My favourite counter-example is /r/AskHistorians. Over a million members (16x larger than 60k) and it has some of the highest quality posting and discussion I've seen anywhere on the internet. I think it serves as a prime example of how a well a forum can scale, if done properly, so long as there are strict rules and moderators.

>distrust and aggression towards authority

Not an exclusive characteristic of a reddit user, there are many different levels and types of authority. Perhaps the aggression towards all authority, or weighted to certain personalities of authority rather than the ones in the background, especially the ones that don't really matter i.e. internet forum moderators

I agree with your general point that reddit fills a social vacuum in people's lives, like most social media does for others in different ways. Validation and expression etc.

Personally I think think that's why society in general has become generally more toxic, everyone is really telling it straight to others but not being honest with themselves.

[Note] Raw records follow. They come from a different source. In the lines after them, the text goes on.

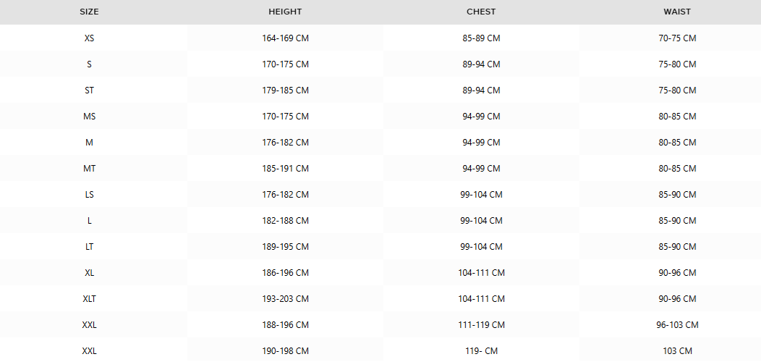Click the CHEST column header
This screenshot has width=761, height=362.
click(x=482, y=12)
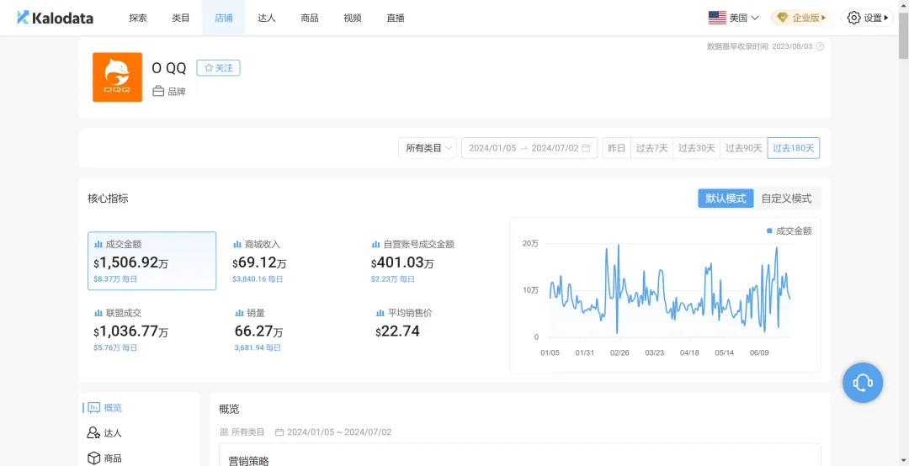
Task: Click the start date 2024/01/05 field
Action: (x=492, y=148)
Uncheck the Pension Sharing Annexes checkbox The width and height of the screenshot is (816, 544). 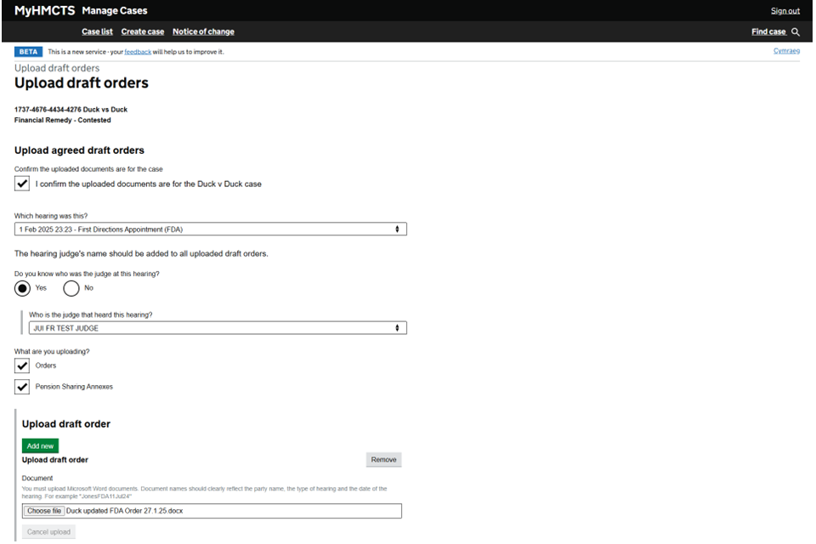click(23, 387)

Psh, do you even know what time the narwhal bacons? /s

I think Reddit is interesting because its design is more resistant to Eternal September than other communities. See the trend of creating r/TrueX when r/X gets Septembered.

Unfortunately, this hits diminishing returns when more and more obscure subreddits need to be created. Tons of oddly specific niche subreddits have popped up and completely gone to shit in a flash. I think we're nearly due for the next migration (maybe a federated alternative?).

Person posting on online forum says people posting on online forums have social problems.

If that statement is true, you (and me, and everyone else here) have those same issues, surely?

> the [psychological] profile ... is one built on abrasiveness, distrust and aggression towards authority,

Hey hey hey, "aggression towards authority" is not a psychological trait, but at most and pattern of action. Also, I disagree with your implicit maligning distrust of authority without generally distrust of others.

> ... and participate in social contract,

The claim of the existence of a "social contract" is part of the self-justification of authoritarian aspects of social structures in capitalist democracies.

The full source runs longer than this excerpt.